Here are the challenges I faced when deciding to cut the cord:
How to watch live TV
What hardware to use
I needed a landline for the phone
What antenna to use
Can I watch DVR and on demand shows?
How do I watch sports?
My solution to the first cord cutting challenge (how to watch live TV) was twofold. First, I purchased the Playstation Vue app. The app is $30 a month and allows me to watch TV and my children can watch TV on their tablets. I also installed an antenna for local channels. So I have two ways to watch live TV and they are both HD.
When you are buying cable the cable company will "give" you the hardware needed to watch TV (although the companies usually make you pay a fee for the box). It is a box that will require you to attach a coaxial cable in order to see TV. Since I was getting rid of cable I had to figure out what hardware I would use. I did a lot of research on the options. Here is a great article comparing some of the three most popular choices. I decided to use the FireTV and Firestick. It emphasizes Amazon content but I really like the interface and it has the PS Vue, Youtube and Kodi apps which are the three I use most as well as many others I use on a more limited basis(like ESPN3). I bought one of these devices for each of my TVs. You can purchase a FireTV refurb for about $65.
When I cut the cord I also lost the phone landline. The only reason I need a phone is for the kids to have access to a phone when they are home by themselves so it is not used a lot but it is necessary. I decided to use Ooma which is a VOIP device. There is an upfront cost ($65 for a refurb) for the device but only a few dollars a month charge after that. I had to play with the settings but it works great and gives me access to a phone at a low cost.
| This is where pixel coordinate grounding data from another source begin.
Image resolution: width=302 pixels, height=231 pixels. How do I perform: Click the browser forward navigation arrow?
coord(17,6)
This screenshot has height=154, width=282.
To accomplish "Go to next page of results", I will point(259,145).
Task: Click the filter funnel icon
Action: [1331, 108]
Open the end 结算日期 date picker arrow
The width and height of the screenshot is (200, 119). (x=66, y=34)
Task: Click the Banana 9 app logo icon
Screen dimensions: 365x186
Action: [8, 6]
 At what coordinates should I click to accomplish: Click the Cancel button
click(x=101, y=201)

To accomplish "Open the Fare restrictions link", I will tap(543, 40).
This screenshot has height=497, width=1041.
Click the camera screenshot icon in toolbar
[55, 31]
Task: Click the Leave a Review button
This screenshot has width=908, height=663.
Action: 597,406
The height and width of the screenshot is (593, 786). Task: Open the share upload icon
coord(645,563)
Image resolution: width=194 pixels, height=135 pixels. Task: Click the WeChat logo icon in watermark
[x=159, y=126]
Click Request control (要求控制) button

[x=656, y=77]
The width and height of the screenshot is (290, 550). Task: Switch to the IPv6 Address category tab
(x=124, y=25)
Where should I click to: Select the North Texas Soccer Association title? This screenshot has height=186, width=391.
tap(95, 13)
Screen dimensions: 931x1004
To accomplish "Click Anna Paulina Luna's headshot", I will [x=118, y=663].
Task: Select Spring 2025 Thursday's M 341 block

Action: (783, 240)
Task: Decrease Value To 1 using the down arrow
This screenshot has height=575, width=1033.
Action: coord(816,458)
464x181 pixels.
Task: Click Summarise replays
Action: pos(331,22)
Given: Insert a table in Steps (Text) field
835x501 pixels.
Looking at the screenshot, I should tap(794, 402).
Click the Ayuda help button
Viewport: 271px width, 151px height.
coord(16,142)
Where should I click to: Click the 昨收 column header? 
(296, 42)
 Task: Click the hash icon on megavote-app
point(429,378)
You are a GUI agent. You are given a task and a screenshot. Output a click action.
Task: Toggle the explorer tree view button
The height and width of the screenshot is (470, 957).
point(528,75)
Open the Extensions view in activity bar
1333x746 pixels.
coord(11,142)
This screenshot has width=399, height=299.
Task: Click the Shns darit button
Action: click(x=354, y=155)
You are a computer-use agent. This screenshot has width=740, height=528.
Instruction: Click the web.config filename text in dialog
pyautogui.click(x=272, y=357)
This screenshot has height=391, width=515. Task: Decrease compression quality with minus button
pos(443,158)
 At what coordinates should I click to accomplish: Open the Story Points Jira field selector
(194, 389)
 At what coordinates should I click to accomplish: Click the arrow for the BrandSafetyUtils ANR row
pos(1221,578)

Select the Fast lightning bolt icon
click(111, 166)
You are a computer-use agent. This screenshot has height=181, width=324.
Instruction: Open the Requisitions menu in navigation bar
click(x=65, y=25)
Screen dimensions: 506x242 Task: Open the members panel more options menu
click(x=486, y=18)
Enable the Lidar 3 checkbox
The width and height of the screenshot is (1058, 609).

I mentioned above that I hooked up an antenna. Antennas are about the most confusing thing I have ever shopped for. There are many varieties and they all claim to be the best. I decided on this one, it was $10 used and has a 35 mile range. This website will tell you how many stations are in your antenna's range and what direction you should point your antenna. I was able to get about 25 stations. That solved the 4th challenge when cutting the cord.
Cable companies have sneaky ways to keep you invested in their product. One of them is the DVR. You DVR shows you like and then you watch them whenever you have the time. It is very convenient but it also makes you dependent on the cable company because the shows you want to watch are on the cable company's box and if you turn the box in you lose the shows you wanted to watch as well as the shows you have on your DVR list. I use the PS Vue DVR and on demand features instead of the cable company's cable box. I am able to watch just about anything I want. There are also over the air DVRs you can purchase but I did not feel a current need for this service.
My last challenge was sports. The only way to watch sports is live as you want to be a part of the action. This cannot be done using streaming companies like Netflix and Amazon. PS Vue has ESPN, ESPN2, Fox Sports and Fox Sports2. Between these stations and the antenna, I can see all of the sporting events I want to see.
So I did the following things in order to overcome the challenges of cutting the cord. I bought FireTV, I purchased PS Vue and I bought an antenna. These three things made the transition very simple.